Kutipan terpilih
* * *
Quotes:
Ibu Katrina: Dengarkanlah hatimu. Karena Cuma hati yang mempunyai perasaan yang paling peka.
Storyline:
Angel adalah seorang gadis cantik dan cerdas. Kekurangannya hanya satu yaitu tuna rungu sejak balita. Ditinggal ibunya yang meninggal saat melahirkannya, ia dibesarkan oleh Ayah dan Neneknya dengan penuh kasih sayang. Tingkatan sekolah dilaluinya dengan lancar karena kepandaian otaknya dan kemampuan bermusiknya yang menonjol. Sayangnya lingkungan tidak menerima Angel begitu saja. Maya dkk menganggapnya tidak pantas ada di sekolah umum dan berkali-kali mengerjainya secara fisik. Beruntung ada Hendra yang selalu menjadi sahabat setianya atau Ibu Katrina yang sering membelanya terang-terangan. Mampukah Angel menyesuaikan diri dengan dunia kejam yang seringkali tidak adil padanya itu?
Nice-to-know:
Diproduksi oleh Rapi Films dimana gala premierenya diadakan di Senayan City XXI pada tanggal 14 November 2011.
* * *
Tugas 1
Susun baris-baris daftar menjadi tabel Markdown dengan kolom "Nomor" dan "Baris daftar", mulai dari baris pertama daftar sampai dengan baris yang memuat "The Trading Pit". Baris kosong tidak usah dimasukkan.
* * *
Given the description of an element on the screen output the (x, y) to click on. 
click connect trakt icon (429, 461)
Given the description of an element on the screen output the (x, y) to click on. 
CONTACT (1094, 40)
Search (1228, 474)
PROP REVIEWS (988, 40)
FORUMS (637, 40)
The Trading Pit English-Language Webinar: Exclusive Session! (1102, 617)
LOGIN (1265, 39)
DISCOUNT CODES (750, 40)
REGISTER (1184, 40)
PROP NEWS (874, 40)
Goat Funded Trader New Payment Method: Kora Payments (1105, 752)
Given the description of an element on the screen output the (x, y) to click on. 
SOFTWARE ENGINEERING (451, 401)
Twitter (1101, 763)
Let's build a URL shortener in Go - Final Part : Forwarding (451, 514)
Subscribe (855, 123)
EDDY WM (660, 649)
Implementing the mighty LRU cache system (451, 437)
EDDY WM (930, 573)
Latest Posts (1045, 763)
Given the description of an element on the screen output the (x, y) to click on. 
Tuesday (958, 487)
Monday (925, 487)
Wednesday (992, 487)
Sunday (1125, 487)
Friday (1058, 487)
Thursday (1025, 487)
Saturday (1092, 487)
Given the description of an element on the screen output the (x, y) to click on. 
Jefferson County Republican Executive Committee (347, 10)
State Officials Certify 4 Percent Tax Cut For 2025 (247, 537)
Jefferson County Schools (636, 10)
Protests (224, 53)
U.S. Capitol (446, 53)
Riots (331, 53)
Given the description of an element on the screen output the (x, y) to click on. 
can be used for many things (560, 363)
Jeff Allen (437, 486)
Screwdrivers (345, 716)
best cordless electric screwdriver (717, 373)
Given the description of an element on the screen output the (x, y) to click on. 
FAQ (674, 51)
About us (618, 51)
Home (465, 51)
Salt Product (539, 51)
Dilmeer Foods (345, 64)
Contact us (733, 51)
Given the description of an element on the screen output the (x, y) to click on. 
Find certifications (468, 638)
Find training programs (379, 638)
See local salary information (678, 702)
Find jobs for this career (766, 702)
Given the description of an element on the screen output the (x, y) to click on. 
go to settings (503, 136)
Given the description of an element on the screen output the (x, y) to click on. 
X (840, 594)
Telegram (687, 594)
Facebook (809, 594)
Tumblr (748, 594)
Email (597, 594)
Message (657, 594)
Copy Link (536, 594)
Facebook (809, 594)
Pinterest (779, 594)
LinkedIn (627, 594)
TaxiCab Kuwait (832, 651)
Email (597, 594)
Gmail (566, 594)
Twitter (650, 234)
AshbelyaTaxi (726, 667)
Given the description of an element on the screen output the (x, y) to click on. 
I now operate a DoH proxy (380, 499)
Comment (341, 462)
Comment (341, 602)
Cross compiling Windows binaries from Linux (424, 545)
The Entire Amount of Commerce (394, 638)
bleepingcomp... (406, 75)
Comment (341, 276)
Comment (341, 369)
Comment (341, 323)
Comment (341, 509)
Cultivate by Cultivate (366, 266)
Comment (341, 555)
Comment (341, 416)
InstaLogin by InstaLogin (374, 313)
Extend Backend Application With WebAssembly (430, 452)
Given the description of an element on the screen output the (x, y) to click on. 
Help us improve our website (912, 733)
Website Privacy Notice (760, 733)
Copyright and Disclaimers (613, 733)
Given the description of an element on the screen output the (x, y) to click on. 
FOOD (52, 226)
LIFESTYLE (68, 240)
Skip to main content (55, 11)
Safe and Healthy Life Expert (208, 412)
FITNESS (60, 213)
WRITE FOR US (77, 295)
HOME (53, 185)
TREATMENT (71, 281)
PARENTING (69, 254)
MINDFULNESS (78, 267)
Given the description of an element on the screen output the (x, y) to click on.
* * *
Tugas 2
Lanjutkan teks tentang kisah Angel mulai setelah kalimat terakhirnya.

Jawaban yang diharapkan 1
| Nomor | Baris daftar |
|---|---|
| 1 | Given the description of an element on the screen output the (x, y) to click on.  |
| 2 | click connect trakt icon (429, 461) |
| 3 | Given the description of an element on the screen output the (x, y) to click on.  |
| 4 | CONTACT (1094, 40) |
| 5 | Search (1228, 474) |
| 6 | PROP REVIEWS (988, 40) |
| 7 | FORUMS (637, 40) |
| 8 | The Trading Pit English-Language Webinar: Exclusive Session! (1102, 617) |

Jawaban yang diharapkan 2
Cast:
Surya Saputra sebagai Ayah Angel
Dinda Hauw sebagai Angel
Rima Melati sebagai Bunda Alin
Indra Sinaga sebagai Ferly
Fendy Chow sebagai Martin
Rafi Cinoun sebagai Hendra
Kiki Azhari sebagai Maya
Rheina Mariyana sebagai Ibu Katrina
Director:
Merupakan film ke-15 bagi Findo Purwono HW yang mengawali karir penyutradaraannya lewat film controversial Buruan Cium Gue (2004) yang kemudian dirombak ulang menjadi Satu Kecupan (2005).
Comment:
Film adaptasi ketiga dari novelis online Davonar bersaudara yaitu Agnes dan Teddy dimana skripnya dikerjakan secara kolaborasi oleh Djaumil Aurora dan Titien Wattimena. Drama melankolis ini mengisahkan pada perjuangan hidup seorang gadis belia tuna rungu agar bisa diterima oleh lingkungannya sekaligus mencapai mimpi-mimpinya. Sebuah kisah yang seharusnya bisa menginspirasi siapapun juga apabila ditangani dengan sebagaimana mestinya.
Namun hal tersebut tidak sepenuhnya terjadi disini. Banyak sekali momen-momen pembangkit simpati yang digarap dalam takaran yang tidak pas, kadang dangkal, kadang malah berlebihan. Tak heran jika reaksi penonton tidak seperti yang diharapkan, jangankan air mata haru yang menetes, bisa jadi tawa membahana yang terdengar. Selebihnya hanya duduk diam tanpa reaksi di bangku masing-masing sambil sesekali mengernyitkan dahi.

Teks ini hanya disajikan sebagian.